> **Exercise**
Starting from the line that contains "Click the Create", output every remaining line of the records below exactly as it appears, that line and the last one included.

> **Given entries**
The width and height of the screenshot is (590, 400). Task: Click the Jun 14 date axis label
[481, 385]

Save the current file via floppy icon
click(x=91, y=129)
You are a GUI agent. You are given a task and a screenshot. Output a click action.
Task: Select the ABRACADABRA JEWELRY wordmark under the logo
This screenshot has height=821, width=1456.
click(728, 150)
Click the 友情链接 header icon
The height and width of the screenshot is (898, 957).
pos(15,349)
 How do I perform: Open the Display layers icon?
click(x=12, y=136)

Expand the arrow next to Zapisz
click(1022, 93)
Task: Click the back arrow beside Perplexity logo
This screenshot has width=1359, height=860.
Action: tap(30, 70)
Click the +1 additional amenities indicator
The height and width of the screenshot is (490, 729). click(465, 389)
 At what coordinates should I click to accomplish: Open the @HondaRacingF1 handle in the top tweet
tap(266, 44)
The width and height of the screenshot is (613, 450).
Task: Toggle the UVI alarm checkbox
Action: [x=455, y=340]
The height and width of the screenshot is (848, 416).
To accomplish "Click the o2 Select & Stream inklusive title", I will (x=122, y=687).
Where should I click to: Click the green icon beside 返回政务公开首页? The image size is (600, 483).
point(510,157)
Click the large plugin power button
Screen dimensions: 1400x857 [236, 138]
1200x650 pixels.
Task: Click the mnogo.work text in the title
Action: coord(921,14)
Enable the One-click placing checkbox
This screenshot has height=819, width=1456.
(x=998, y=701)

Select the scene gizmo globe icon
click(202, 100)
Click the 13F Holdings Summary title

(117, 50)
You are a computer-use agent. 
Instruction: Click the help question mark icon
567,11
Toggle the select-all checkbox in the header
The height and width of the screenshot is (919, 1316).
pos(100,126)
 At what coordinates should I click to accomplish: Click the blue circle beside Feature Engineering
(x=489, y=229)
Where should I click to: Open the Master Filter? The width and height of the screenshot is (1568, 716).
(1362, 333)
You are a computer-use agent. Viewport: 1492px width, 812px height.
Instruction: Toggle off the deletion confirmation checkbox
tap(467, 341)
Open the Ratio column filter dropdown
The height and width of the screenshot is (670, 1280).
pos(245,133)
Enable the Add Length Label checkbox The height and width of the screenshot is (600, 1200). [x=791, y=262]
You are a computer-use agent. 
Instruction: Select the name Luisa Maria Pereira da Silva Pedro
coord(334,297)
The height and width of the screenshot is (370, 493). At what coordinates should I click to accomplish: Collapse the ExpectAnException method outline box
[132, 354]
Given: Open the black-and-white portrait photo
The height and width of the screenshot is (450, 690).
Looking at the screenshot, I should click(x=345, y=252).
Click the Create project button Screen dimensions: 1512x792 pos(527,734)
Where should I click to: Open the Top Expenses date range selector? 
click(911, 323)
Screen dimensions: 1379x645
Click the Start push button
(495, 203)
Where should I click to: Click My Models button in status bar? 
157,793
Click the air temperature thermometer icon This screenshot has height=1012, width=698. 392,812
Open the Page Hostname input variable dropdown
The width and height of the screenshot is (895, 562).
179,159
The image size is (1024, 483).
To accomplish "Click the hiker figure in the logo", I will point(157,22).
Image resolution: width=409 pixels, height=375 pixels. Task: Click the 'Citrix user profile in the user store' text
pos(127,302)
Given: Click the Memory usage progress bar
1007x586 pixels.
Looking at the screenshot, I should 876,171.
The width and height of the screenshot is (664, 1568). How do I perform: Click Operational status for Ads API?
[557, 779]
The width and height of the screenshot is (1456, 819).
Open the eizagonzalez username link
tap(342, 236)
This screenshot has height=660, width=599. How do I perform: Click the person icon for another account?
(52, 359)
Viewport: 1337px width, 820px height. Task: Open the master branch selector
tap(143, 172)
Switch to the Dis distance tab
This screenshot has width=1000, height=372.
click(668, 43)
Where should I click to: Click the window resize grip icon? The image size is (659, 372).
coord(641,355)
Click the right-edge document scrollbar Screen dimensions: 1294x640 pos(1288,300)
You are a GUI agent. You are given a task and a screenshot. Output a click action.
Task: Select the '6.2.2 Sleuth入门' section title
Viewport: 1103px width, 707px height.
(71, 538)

> **Result**
Click the Create project button Screen dimensions: 1512x792 pos(527,734)
Where should I click to: Open the Top Expenses date range selector? 
click(911, 323)
Screen dimensions: 1379x645
Click the Start push button
(495, 203)
Where should I click to: Click My Models button in status bar? 
157,793
Click the air temperature thermometer icon This screenshot has height=1012, width=698. 392,812
Open the Page Hostname input variable dropdown
The width and height of the screenshot is (895, 562).
179,159
The image size is (1024, 483).
To accomplish "Click the hiker figure in the logo", I will point(157,22).
Image resolution: width=409 pixels, height=375 pixels. Task: Click the 'Citrix user profile in the user store' text
pos(127,302)
Given: Click the Memory usage progress bar
1007x586 pixels.
Looking at the screenshot, I should 876,171.
The width and height of the screenshot is (664, 1568). How do I perform: Click Operational status for Ads API?
[557, 779]
The width and height of the screenshot is (1456, 819).
Open the eizagonzalez username link
tap(342, 236)
This screenshot has height=660, width=599. How do I perform: Click the person icon for another account?
(52, 359)
Viewport: 1337px width, 820px height. Task: Open the master branch selector
tap(143, 172)
Switch to the Dis distance tab
This screenshot has width=1000, height=372.
click(668, 43)
Where should I click to: Click the window resize grip icon? The image size is (659, 372).
coord(641,355)
Click the right-edge document scrollbar Screen dimensions: 1294x640 pos(1288,300)
You are a GUI agent. You are given a task and a screenshot. Output a click action.
Task: Select the '6.2.2 Sleuth入门' section title
Viewport: 1103px width, 707px height.
(71, 538)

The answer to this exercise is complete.